By Arthur Flynn

 

There was a vast range and variety in the subject matter of the films of Martin Scorsese covering Raging Bull, The Colour of Money to The Last Temptation of Christ and Kundun.

In 2002 he was to add Gangs of New York, a fictionalised historical drama set in the mid-19th century in the Five Points district of Lower Manhattan to this list.

This was the end of a three decade crusade for Scorsese as he had wanted to make this film since the mid-1970s. He had grown up in New York’s ‘Little Italy’ in the 1950s. He noticed that there were parts of his neighbourhood that were much older than the rest. He had heard the stories and gossip and horrible events.

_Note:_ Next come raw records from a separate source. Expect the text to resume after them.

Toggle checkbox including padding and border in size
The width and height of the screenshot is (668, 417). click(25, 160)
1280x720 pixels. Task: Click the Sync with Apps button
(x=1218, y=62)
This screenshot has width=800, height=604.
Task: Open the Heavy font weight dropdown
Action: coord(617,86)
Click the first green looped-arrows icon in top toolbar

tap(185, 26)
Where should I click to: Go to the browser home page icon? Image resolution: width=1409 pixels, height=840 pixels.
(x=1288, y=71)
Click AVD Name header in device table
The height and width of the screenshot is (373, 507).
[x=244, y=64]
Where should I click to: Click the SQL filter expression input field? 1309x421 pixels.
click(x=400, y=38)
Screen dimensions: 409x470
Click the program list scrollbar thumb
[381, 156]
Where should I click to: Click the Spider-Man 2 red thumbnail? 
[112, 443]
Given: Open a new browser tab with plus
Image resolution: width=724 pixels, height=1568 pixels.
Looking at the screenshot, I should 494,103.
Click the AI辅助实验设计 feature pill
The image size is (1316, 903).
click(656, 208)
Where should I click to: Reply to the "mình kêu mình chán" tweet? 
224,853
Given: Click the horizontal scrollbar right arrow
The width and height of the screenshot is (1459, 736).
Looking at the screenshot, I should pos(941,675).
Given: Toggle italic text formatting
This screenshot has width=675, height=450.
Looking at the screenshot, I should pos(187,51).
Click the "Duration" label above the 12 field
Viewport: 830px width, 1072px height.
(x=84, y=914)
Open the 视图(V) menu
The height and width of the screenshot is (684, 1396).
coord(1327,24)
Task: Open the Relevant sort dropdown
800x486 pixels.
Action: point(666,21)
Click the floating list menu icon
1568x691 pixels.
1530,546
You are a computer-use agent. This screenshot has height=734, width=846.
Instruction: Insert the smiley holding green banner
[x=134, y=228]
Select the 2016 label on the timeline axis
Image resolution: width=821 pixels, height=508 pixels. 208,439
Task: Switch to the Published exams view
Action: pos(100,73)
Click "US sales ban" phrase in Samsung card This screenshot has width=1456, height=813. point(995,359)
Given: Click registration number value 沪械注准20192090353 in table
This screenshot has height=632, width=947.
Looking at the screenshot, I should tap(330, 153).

Since he read Herbert Asbury’s book The Gangs of New York: An Informal History of the Underworld, about the city’s 19th century criminal underworld he found it a revelation and saw the potential for an epic film.

The screenplay was written Jay Cocks, Steven Zaillian and Kenneth Lonergan, inspired by Herbert Asbury’s 1927 non-fiction book, The Gangs of New York.

Scorsese shot the film in the Cinecitta Studios in Rome on a budget of $75 million. As with all his films there was a strong production team headed by producers Alberto Grimaldi and Harvey Weinstein, cinematographer Michael Ballhaus, musical director Howard Shore and editor Thelma Schoonmaker. It was distributed by Miramax.